In jüngerer Zeit kommt es wiederholt zu Transaktionen im Markt für Gesellschaftsanteile an Wirtschaftsprüfungsgesellschaften mit Beteiligung von Private Equity. Hierzu hat der Vorstand der WPK Stellung genommen.

WPK, Mitteilung vom 14.07.2025

In jüngerer Zeit kommt es wiederholt zu Transaktionen im Markt für Gesellschaftsanteile an Wirtschaftsprüfungsgesellschaften mit Beteiligung von Private Equity.

Hierzu stellt der Vorstand der Wirtschaftsprüferkammer (WPK) nach ausführlicher Diskussion des Für und Widers Folgendes fest:

Europäische Abschlussprüfungsgesellschaften dürfen sich im Einklang mit der EU-Abschlussprüfer-Richtlinie 2014/56/EG und der Wirtschaftsprüferordnung an deutschen Wirtschaftsprüfungsgesellschaften beteiligen. Aufgrund der unterschiedlichen Umsetzung der EU-Abschlussprüfer-Richtlinie 2014/56/EG in den europäischen Mitgliedstaaten eröffnet sich für Private Equity die Möglichkeit, über EU-Abschlussprüfungsgesellschaften in Deutschland mittelbar in Wirtschaftsprüfungsgesellschaften zu investieren.

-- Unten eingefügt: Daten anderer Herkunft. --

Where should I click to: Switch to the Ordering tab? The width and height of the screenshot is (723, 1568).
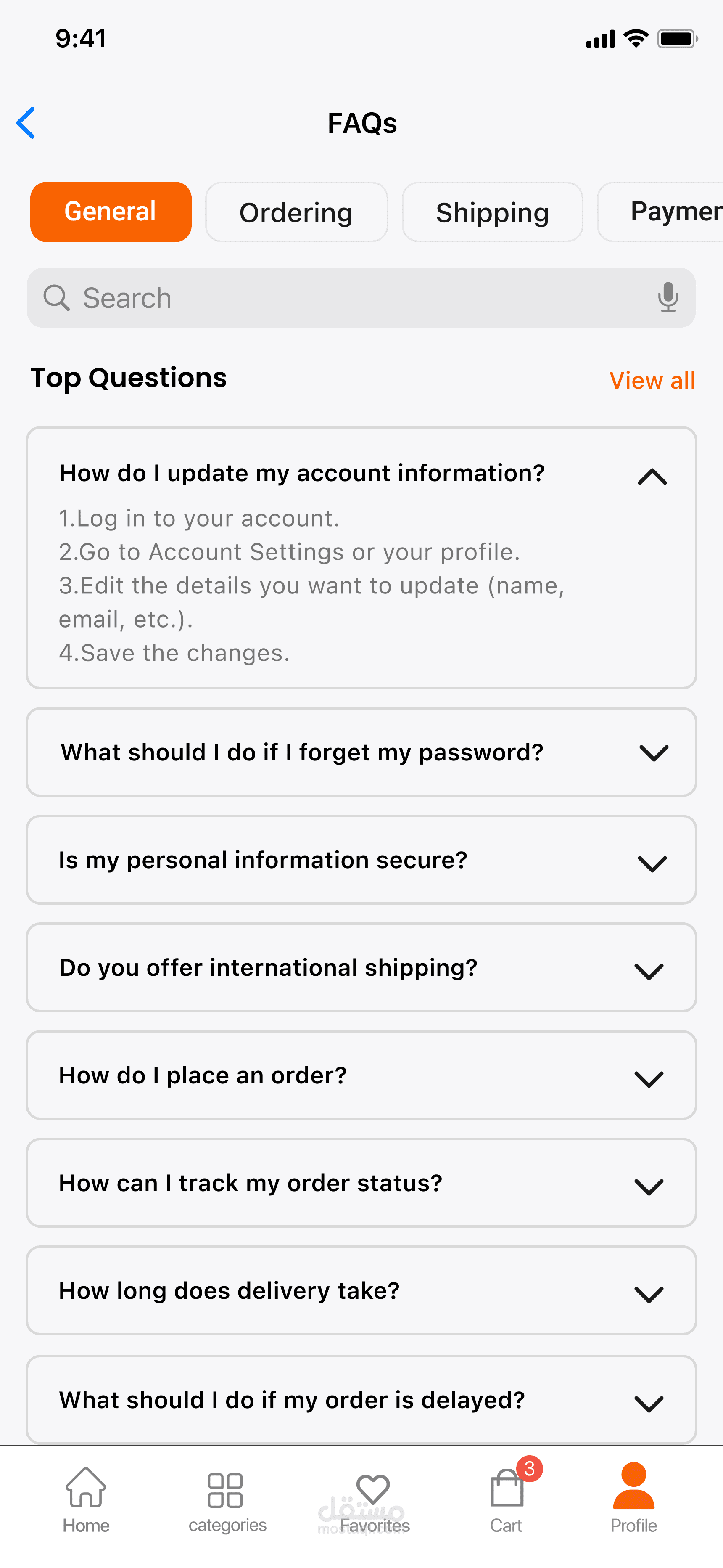(x=296, y=212)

Berufsgrundsätze dürfen nicht in Frage gestellt werden

Wie bei allen rechtlichen oder tatsächlichen Veränderungen im Berufsstand steht auch die mittelbare Beteiligung von Private Equity an Berufsgesellschaften unter dem Vorbehalt, dass sie die Berufsgrundsätze, insbesondere die Unabhängigkeit, die Gewissenhaftigkeit, die Verschwiegenheit und die Eigenverantwortlichkeit als Kernelemente freiberuflicher Berufsausübung, die verantwortliche Führung von Berufsgesellschaften durch Berufsangehörige sowie die Qualität beruflicher Dienstleistungen nicht in Frage stellt. Das sehr hohe nationale Maß an Unabhängigkeit und das Vertrauen in seine Integrität sind für den Berufsstand nicht diskutierbar.

WPK überprüft die Einhaltung der europäischen und deutschen Regelungen

Der Berufsstand der Wirtschaftsprüfer verfügt bereits über ein ausgefeiltes System der Absicherung von Berufspflichten.

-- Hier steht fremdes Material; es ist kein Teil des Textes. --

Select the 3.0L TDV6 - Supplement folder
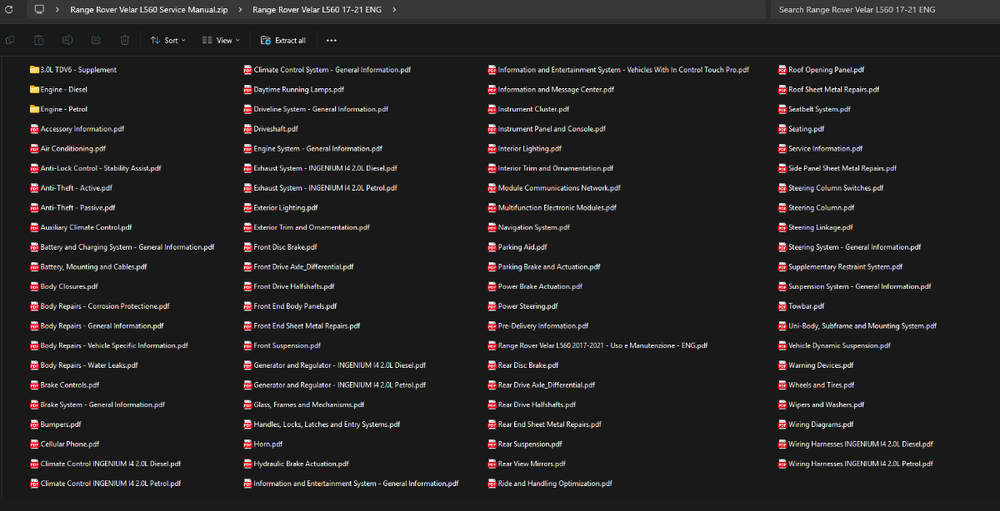Image resolution: width=1000 pixels, height=511 pixels. (x=78, y=70)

Der Vorstand befürwortet daher eine Überprüfung durch die Mitgliederabteilung, gegebenenfalls durch die Kommission für Qualitätskontrolle und die Berufsaufsicht, ob bei den Berufsgesellschaften mit mittelbaren Private Equity-Beteiligungen die verschiedenen europäischen und deutschen Regelungen – von der EU-Abschlussprüfer-Verordnung über die Wirtschaftsprüferordnung und die Berufssatzung bis hin zu Standards und Best Practices – im Zusammenspiel mit der qualitätsgesicherten Governance in Berufsgesellschaften eingehalten werden. So hat sich jede Praxis vor einer solchen Beteiligung ausführlich mit dem Für und Wider von Private Equity-Beteiligungen auseinanderzusetzen, ein besonderes Augenmerk auf die Folgen für die interne Unabhängigkeitsprüfung und das Qualitätssicherungssystem zu legen und hier bei Bedarf Anpassungen vorzunehmen.

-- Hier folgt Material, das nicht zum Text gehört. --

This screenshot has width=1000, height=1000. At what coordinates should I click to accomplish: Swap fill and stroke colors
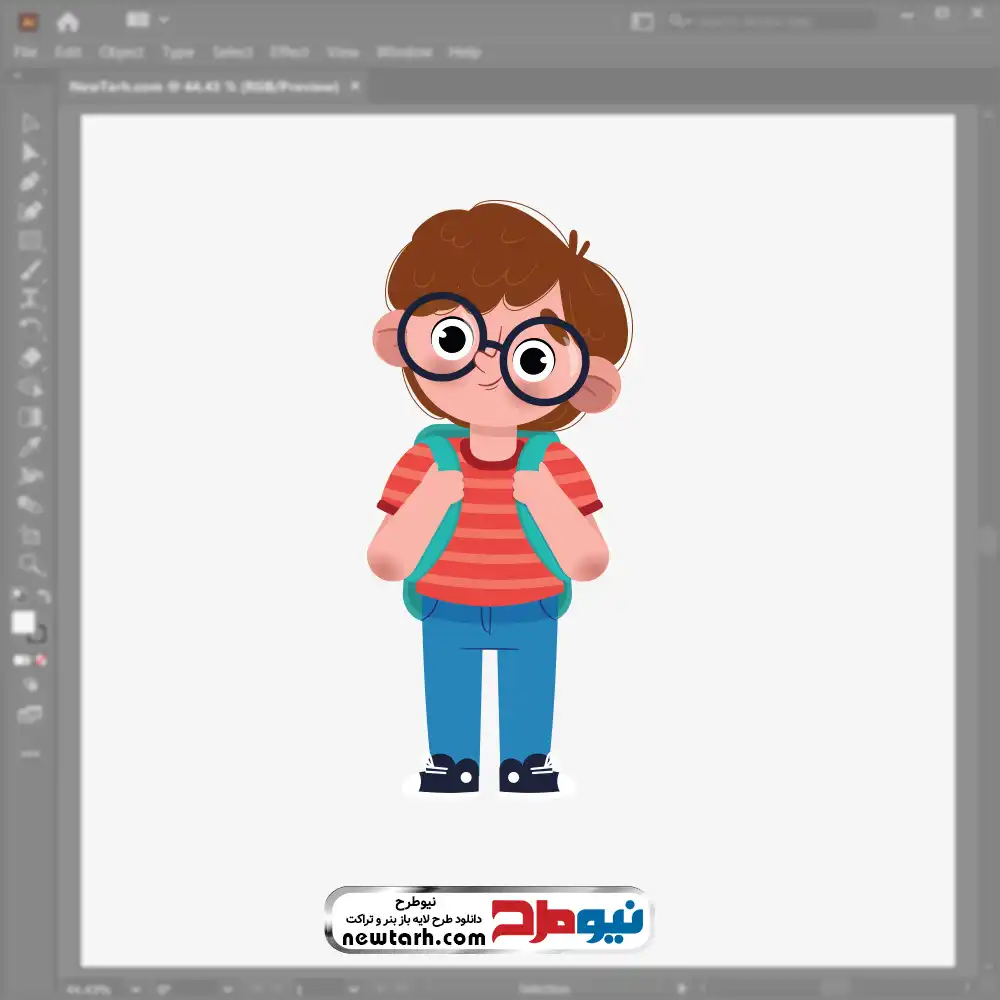click(x=43, y=596)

Der Vorstand wird die weiteren Entwicklungen eng begleiten und fortlaufend prüfen, ob von Seiten des Gesetzgebers oder des Berufsstandes, zum Beispiel in Fragen der Unabhängigkeit, der Transparenz, des europäischen Wettbewerbs (level playing field) oder der Pflichtenbindung von Private Equity, nachjustiert werden muss.